[Data extracted from a collection]
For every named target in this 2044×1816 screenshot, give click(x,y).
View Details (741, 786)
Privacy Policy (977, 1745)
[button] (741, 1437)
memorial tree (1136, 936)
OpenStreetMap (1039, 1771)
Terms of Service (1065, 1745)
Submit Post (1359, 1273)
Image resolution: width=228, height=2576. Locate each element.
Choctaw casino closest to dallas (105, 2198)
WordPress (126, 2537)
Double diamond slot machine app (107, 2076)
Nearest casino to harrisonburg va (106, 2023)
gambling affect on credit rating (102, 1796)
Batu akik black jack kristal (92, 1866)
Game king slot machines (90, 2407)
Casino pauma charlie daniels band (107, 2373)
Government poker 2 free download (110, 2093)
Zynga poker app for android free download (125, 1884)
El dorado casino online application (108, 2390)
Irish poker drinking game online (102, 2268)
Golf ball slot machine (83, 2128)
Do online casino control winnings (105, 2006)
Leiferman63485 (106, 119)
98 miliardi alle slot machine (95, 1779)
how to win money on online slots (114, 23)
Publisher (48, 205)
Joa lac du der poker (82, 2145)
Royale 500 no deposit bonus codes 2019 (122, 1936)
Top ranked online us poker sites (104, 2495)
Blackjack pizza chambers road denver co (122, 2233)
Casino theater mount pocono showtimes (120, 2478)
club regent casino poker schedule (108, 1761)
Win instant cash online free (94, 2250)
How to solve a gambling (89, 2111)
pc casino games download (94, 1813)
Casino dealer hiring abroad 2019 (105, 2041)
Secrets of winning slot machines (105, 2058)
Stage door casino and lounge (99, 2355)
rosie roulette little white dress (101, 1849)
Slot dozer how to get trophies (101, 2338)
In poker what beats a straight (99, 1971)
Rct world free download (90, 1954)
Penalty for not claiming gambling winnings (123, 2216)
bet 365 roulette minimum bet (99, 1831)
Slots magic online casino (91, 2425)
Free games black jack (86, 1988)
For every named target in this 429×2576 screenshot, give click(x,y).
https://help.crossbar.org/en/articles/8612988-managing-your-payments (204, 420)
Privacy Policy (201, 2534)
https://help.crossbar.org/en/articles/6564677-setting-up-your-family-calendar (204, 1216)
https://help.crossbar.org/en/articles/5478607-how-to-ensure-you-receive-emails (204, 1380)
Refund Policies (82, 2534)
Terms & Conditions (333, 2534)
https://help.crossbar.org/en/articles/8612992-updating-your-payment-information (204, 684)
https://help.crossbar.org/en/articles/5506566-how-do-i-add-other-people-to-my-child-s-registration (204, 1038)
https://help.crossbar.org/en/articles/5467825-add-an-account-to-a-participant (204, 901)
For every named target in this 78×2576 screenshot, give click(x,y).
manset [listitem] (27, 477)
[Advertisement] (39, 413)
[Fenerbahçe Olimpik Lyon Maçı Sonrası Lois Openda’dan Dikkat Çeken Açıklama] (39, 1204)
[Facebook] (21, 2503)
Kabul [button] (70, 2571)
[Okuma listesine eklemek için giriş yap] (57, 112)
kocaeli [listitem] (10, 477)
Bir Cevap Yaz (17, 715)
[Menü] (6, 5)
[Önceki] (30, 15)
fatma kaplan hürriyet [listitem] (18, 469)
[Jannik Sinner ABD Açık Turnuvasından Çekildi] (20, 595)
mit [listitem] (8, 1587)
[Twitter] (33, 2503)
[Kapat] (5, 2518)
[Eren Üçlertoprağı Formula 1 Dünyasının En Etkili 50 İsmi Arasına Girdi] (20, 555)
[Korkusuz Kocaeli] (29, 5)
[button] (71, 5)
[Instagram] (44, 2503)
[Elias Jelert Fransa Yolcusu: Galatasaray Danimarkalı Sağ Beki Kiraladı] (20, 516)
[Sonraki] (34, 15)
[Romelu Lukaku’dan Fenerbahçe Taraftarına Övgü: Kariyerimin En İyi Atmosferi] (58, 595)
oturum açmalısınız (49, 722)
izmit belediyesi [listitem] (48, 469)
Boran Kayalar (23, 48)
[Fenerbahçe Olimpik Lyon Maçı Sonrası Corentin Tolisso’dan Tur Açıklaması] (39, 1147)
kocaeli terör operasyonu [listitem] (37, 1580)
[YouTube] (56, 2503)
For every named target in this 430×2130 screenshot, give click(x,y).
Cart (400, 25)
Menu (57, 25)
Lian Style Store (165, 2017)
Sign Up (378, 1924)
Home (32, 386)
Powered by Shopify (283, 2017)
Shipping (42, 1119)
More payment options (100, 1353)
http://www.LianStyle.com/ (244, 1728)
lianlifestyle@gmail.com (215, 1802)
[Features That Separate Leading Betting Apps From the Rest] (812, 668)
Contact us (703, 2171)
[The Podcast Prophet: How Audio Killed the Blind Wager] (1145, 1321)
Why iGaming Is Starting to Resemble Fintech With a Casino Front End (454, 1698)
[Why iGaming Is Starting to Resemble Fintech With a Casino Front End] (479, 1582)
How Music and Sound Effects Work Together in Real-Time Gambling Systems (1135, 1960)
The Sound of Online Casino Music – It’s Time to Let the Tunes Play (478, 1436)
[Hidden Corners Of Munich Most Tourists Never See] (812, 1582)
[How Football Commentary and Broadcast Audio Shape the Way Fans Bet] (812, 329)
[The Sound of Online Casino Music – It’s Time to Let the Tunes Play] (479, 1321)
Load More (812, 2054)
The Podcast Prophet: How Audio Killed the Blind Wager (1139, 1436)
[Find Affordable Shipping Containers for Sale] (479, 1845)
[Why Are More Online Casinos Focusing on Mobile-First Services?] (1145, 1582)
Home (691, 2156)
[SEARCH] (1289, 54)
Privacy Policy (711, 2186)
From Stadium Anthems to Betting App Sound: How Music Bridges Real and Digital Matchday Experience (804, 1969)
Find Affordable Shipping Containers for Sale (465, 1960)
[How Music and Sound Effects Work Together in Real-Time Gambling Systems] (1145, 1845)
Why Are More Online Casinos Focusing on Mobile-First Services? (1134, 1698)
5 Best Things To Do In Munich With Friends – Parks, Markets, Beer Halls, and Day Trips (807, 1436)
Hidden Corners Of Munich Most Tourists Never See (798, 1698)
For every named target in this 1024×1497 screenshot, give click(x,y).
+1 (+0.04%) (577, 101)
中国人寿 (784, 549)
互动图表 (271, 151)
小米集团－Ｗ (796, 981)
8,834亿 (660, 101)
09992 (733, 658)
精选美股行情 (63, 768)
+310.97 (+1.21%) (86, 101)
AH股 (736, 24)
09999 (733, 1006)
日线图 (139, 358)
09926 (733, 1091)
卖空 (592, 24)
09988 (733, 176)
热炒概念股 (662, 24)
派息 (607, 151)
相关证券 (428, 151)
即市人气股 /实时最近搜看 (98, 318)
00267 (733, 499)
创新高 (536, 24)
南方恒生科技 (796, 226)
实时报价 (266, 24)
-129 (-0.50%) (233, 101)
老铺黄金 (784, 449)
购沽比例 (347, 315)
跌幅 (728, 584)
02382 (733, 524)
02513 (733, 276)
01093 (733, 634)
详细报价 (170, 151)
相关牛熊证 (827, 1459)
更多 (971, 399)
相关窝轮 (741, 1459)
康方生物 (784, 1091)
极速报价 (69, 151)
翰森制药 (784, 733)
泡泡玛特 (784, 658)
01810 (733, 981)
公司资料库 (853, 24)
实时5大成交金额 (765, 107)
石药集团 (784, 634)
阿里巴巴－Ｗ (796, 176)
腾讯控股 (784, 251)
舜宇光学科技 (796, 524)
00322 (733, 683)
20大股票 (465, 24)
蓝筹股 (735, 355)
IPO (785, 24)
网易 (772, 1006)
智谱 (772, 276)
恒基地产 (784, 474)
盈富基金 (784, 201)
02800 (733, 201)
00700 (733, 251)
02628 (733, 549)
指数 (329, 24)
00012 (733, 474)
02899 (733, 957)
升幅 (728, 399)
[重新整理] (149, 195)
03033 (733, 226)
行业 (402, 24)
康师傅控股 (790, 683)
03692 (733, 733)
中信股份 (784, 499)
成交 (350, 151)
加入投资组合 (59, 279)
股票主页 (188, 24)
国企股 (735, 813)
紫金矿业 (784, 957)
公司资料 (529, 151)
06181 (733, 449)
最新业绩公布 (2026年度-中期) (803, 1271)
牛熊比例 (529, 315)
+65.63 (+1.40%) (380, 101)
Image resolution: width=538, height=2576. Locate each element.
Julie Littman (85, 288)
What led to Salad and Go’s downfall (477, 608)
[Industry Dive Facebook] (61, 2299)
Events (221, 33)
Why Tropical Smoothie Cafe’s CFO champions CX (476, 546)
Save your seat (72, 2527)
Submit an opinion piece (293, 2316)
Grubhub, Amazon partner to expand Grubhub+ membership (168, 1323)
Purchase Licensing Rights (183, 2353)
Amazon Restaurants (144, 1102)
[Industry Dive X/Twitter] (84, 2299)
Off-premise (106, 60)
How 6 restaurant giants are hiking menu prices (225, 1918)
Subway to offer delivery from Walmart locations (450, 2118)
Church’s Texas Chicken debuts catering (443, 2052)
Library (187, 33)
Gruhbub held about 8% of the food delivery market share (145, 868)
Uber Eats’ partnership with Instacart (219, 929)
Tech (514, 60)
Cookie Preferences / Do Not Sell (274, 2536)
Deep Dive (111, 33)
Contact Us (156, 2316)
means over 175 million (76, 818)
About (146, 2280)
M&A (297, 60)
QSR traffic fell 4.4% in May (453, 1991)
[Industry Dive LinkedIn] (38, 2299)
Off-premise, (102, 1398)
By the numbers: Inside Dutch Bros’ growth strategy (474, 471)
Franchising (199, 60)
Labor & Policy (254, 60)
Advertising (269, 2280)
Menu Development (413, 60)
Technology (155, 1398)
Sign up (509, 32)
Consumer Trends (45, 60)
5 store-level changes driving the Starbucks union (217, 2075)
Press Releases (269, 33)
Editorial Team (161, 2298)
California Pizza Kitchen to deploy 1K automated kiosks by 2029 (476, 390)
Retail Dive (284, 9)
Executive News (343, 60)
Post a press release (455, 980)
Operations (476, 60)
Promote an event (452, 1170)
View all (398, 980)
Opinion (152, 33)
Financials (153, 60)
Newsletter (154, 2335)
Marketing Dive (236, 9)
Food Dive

### EXERCISE DETAILS:
Above are the records; print exactly the lines from the line with "QSR traffic fell 4.4% in May (453, 1991)" to the line with "Sign up (509, 32)", including both, and nothing else.

### EXERCISE RESULT:
QSR traffic fell 4.4% in May (453, 1991)
[Industry Dive LinkedIn] (38, 2299)
Off-premise, (102, 1398)
By the numbers: Inside Dutch Bros’ growth strategy (474, 471)
Franchising (199, 60)
Labor & Policy (254, 60)
Advertising (269, 2280)
Menu Development (413, 60)
Technology (155, 1398)
Sign up (509, 32)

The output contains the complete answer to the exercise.